Construction Contracts Compared | Lump Sum, Cost Plus, Re-measurable & Target Cost

If you’ve ever had construction or maintenance work carried out in your home, then you already know the different ways you can pay someone. For instance, you can pay someone an hourly or day rate, you could agree a fixed price, or you can pay a unit rate (for instance, you pay for each door to be installed, or each fence panel to be replaced).

And if you work in construction, you know the same applies, and that the contract determines the method of payment. In this article, we’re going to compare the four most popular construction contracts, discuss when they should be used and understand why.

Lump Sum

Lump sum otherwise known as fixed price, or fixed sum, or fixed lump… okay that last one was a lie, there are lots of different terms people use. However, the general concept remains the same. A price is agreed at the start of the project and the contractor is paid the agreed price. Lump sum doesn’t mean the price is unchangeable. However, variations are often limited to unforeseen circumstances or changes in scope. So under what circumstance is lump sum the appropriate contract choice?

Well, think of it this way, for a contractor to offer a fixed price for the works, they’ll need to know exactly what the works will entail. In construction you have different levels of design, from concept design to detailed design. In most cases, you’ll need to have a detailed design in place to maximise value under this contract. Otherwise, time may be spent negotiating variations which isn’t helpful to either party.
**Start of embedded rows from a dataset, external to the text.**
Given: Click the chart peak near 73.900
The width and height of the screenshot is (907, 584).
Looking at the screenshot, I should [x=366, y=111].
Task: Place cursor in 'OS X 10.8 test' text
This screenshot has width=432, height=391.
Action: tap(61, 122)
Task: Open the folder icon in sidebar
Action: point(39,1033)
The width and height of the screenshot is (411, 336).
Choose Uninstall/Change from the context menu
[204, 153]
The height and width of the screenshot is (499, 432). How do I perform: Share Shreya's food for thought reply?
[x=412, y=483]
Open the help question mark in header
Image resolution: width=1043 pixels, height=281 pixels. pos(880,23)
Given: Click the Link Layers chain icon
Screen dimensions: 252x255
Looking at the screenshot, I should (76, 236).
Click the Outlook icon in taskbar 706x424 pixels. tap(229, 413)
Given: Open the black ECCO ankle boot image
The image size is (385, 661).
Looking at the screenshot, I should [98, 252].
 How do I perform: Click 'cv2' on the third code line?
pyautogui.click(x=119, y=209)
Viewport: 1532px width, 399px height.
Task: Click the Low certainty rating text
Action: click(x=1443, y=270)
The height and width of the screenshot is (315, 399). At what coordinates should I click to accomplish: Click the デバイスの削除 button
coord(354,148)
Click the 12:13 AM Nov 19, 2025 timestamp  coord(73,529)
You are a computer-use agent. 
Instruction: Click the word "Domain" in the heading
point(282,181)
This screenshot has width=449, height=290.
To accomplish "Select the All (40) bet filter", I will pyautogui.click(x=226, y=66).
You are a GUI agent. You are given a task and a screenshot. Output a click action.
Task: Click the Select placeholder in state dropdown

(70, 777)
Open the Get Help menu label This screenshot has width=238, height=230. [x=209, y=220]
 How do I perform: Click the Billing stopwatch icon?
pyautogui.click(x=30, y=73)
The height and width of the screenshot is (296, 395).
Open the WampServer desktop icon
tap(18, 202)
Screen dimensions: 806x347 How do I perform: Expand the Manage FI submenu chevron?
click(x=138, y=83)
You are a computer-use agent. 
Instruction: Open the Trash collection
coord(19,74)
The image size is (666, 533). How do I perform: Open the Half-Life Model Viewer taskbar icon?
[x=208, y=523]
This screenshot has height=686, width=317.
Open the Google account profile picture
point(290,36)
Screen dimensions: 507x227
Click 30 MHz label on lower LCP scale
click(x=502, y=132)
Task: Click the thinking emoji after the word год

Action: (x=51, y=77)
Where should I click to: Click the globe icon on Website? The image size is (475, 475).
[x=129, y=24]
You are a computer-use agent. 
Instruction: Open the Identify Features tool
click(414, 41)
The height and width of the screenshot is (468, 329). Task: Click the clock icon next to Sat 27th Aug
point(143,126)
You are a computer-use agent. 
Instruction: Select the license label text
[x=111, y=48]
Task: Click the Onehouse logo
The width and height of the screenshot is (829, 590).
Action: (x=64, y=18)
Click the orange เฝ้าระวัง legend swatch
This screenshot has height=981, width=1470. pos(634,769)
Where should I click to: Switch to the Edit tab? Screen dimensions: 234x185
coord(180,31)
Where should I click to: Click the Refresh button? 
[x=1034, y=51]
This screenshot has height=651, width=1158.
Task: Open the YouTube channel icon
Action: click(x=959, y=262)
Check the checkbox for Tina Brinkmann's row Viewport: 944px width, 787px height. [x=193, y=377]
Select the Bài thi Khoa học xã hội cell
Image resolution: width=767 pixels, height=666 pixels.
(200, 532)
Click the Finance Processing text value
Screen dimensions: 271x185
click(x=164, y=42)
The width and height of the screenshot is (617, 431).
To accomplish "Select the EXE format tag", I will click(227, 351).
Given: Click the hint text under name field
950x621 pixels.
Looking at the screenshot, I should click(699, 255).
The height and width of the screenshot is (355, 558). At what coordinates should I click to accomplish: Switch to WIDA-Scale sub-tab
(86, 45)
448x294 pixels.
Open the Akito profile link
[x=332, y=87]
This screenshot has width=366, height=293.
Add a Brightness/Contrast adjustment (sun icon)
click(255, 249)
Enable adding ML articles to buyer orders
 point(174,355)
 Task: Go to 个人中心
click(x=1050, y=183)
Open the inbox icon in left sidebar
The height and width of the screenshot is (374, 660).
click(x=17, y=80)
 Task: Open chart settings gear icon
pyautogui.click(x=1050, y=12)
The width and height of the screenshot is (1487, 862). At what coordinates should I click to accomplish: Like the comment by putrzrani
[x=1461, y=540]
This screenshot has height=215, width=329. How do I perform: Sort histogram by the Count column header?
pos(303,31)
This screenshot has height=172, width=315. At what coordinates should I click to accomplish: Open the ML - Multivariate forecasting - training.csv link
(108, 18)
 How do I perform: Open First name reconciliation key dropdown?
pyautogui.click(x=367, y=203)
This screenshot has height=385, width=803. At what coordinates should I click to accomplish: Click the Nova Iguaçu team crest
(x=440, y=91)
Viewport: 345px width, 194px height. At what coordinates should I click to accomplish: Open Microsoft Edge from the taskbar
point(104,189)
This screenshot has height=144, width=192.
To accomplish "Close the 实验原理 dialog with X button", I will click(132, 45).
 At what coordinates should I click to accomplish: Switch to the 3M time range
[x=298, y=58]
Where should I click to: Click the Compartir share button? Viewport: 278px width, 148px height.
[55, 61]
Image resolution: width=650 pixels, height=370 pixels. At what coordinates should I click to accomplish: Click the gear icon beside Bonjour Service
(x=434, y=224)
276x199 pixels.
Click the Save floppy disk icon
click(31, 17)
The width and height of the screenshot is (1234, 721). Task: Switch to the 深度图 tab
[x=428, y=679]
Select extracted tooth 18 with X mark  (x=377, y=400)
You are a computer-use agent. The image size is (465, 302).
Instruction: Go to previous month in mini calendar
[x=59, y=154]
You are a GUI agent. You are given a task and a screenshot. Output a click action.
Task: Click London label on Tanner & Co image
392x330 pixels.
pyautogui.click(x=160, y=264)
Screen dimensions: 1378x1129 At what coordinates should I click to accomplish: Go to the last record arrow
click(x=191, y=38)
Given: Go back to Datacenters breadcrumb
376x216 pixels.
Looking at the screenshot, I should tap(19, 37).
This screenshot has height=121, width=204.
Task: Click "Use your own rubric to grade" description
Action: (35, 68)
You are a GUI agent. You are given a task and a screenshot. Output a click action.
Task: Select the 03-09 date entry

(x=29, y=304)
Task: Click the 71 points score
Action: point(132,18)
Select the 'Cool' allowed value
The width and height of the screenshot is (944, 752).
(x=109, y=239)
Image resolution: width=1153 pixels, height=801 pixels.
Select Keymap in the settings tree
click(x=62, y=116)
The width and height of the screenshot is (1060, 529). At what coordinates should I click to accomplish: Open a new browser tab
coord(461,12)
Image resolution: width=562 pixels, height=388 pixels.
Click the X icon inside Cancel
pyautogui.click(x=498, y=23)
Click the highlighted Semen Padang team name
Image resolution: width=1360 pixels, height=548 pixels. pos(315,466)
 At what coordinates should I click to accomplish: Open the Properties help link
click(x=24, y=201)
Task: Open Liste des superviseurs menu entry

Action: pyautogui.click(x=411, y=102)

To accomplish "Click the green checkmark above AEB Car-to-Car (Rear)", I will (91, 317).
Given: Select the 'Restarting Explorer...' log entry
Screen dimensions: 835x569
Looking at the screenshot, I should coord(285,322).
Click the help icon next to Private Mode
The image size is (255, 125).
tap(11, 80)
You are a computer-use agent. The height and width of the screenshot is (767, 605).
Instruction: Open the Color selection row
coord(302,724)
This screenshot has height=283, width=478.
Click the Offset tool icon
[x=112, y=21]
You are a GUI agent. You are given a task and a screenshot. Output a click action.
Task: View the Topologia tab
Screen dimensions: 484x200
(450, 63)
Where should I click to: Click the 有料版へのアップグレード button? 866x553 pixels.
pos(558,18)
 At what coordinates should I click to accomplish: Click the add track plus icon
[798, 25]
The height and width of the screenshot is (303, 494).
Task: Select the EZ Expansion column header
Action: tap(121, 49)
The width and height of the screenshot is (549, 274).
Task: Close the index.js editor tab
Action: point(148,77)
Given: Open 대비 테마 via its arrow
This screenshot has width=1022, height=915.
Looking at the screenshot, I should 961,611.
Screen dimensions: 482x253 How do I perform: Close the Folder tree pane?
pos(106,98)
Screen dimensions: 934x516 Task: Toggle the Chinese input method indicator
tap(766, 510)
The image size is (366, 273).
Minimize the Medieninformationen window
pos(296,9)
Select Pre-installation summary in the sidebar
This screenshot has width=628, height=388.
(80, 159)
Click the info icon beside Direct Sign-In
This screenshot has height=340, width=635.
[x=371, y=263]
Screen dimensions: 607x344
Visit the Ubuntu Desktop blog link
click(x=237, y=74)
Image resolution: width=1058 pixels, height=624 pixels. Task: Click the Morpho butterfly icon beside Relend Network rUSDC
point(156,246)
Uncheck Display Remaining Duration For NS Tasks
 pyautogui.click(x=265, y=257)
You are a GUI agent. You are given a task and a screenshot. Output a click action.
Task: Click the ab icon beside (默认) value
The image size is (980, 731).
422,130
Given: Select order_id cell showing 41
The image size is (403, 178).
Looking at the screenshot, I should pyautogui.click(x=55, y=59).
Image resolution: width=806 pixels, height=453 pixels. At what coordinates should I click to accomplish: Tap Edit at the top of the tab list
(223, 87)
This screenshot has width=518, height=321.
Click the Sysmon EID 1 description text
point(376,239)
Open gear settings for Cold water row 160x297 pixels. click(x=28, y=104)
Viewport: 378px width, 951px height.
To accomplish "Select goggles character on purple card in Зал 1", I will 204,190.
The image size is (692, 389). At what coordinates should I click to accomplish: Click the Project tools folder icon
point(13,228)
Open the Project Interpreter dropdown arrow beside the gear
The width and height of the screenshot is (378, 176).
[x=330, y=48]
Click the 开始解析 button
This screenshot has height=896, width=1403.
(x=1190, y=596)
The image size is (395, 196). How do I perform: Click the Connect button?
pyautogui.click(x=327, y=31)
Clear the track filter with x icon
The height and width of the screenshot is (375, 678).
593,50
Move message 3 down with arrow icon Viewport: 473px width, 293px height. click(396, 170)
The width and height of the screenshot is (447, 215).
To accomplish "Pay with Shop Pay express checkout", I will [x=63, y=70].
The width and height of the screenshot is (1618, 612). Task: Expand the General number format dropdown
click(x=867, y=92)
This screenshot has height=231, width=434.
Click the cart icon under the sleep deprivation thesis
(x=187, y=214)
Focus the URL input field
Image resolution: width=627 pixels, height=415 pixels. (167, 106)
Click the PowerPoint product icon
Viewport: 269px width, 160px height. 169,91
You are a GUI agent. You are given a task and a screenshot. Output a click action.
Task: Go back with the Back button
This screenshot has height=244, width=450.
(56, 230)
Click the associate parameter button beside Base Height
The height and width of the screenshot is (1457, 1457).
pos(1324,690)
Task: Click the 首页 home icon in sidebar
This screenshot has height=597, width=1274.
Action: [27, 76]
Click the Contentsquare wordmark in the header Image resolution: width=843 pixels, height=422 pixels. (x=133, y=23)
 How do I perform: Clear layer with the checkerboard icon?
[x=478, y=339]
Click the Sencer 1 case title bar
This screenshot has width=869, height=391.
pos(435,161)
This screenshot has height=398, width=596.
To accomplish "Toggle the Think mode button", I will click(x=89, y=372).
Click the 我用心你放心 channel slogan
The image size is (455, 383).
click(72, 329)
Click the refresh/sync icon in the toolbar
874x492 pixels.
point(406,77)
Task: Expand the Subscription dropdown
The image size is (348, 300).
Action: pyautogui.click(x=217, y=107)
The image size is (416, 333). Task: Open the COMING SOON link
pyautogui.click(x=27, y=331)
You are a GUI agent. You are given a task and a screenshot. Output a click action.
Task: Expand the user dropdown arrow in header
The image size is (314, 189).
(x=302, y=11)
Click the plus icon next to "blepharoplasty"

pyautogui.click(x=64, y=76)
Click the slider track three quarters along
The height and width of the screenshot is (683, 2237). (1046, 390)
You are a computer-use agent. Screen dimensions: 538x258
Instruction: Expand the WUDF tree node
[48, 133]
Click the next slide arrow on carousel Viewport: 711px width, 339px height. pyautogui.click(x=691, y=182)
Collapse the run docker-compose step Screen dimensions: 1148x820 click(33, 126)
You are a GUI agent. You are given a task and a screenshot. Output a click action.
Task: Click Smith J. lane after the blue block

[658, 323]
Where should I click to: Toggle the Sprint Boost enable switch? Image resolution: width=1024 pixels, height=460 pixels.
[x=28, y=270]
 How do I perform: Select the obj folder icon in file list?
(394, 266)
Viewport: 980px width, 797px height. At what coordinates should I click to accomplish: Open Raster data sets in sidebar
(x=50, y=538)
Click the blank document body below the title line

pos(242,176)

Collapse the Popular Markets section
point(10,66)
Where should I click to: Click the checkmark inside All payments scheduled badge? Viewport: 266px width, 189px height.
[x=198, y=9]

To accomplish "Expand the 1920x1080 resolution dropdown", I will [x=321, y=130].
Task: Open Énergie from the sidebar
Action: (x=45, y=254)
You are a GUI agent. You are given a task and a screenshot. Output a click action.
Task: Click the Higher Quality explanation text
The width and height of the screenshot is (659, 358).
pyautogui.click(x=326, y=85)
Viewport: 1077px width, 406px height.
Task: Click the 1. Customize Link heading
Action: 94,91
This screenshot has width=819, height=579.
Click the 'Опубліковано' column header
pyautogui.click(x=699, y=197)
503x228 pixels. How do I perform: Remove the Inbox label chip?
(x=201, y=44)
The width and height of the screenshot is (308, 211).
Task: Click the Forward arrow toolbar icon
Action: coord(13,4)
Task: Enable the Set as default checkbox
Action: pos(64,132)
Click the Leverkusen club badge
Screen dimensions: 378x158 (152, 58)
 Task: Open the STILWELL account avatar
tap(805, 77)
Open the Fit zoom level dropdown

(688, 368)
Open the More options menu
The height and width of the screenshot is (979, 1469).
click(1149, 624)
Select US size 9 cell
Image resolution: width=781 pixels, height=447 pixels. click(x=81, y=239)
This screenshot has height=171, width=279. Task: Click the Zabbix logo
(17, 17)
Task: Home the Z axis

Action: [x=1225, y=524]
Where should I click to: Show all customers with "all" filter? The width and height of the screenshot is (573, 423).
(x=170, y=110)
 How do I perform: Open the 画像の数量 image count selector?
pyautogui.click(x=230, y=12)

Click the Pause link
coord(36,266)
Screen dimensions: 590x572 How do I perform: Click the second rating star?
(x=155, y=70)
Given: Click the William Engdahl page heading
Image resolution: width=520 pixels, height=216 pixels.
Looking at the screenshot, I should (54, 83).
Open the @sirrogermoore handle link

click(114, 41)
Pros to this contract include:

· Risk to the client is minimal

· Capital can be arranged according to the payment plan

· Contractor’s cash flow is predictable

· The tendering process is more transparent and impartial

Cons to this contract include:

· Contractor’s risk is high, meaning they’ll likely charge a higher fee

· If the design is incomplete, or contains ambiguities then disputes are likely

· The design often needs to be complete before tendering

· Procurement times are often elongated

Cost reimbursable

Cost reimbursable, otherwise known as cost plus. Essentially, under this option the contractor is paid actual cost for works carried out, plus an agreed fee. This type of contract is normally used when the scope cannot be properly defined when works start, and usually used when risk associated with the works are high and require immediate attention. For example, emergency work.

Pros to this contract include:

· Works can start immediately with no time spent on agreeing a price beforehand

Cons to this contract include

· Risk to the client is high as the final cost is not known when the contract is initiated

· Productivity can be low, as there is often no monetary incentive for the contractor to finish ahead of schedule


Re-measurable contracts, otherwise known as measurement contracts or unit price contract. Under this contract, payment is made against an agreed schedule of rates. Each month a valuation of work is undertaken using the agreed schedule of rates and site measurements.

This contract is used when the scope of works can be described in detail, but the quantities or amount cannot. For example, under term maintenance contracts, the maintenance work required maybe fairly repetitive and therefore easy to cost for. However, the amount of work required is unforeseeable. This contract type may also be appropriate when design for a project contains insufficient detail for a bill of quantities to be produced.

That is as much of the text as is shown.